--- Data for this task ---
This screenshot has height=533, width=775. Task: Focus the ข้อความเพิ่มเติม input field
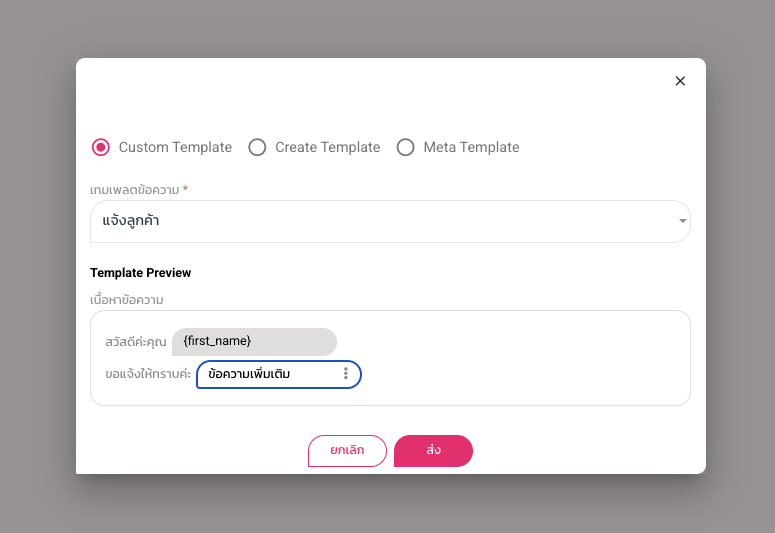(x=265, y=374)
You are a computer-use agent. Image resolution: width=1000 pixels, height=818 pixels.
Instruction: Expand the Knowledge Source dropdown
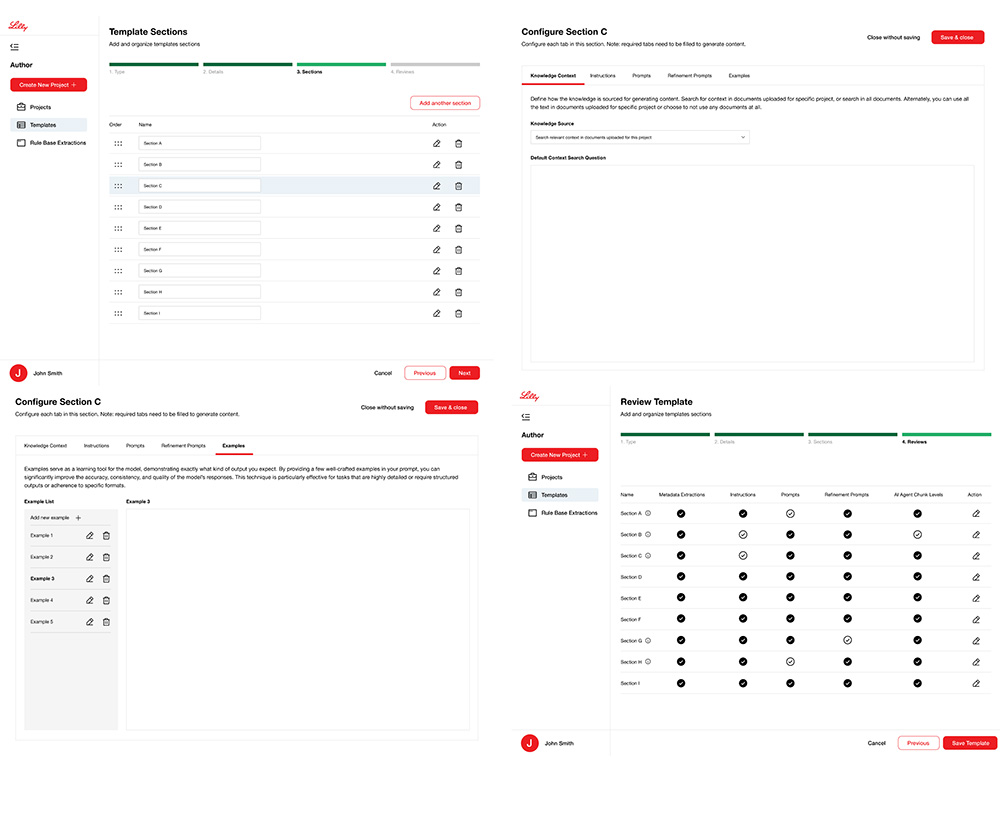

---

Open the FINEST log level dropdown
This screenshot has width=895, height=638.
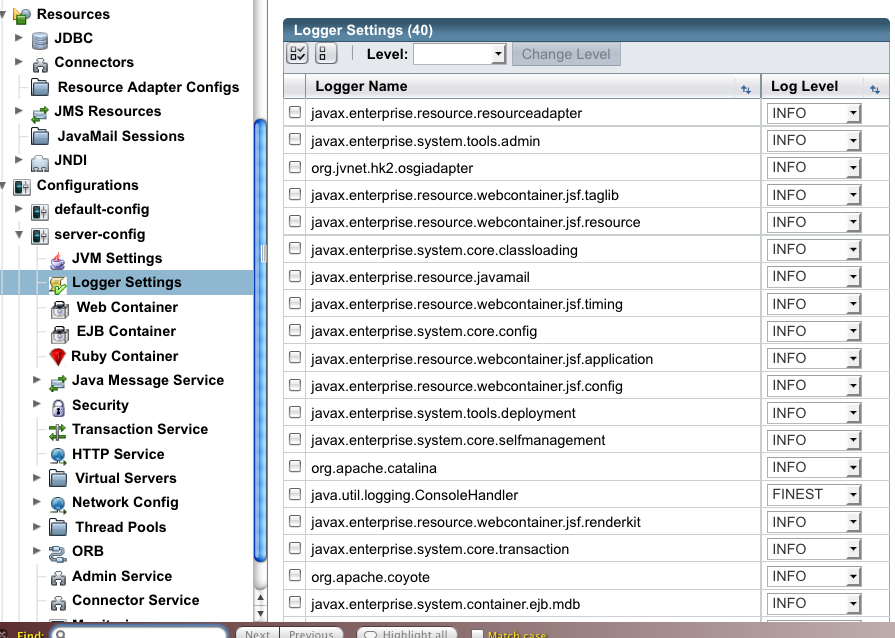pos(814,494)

--- Task to carry out ---
Keeping every character as it is, restate the lines above that run from the line with "You are a computer-use" through the line with "Instruction: Expand the", both included, and nothing else.

--- Exercise result ---
You are a computer-use agent. Image resolution: width=1000 pixels, height=818 pixels.
Instruction: Expand the Knowledge Source dropdown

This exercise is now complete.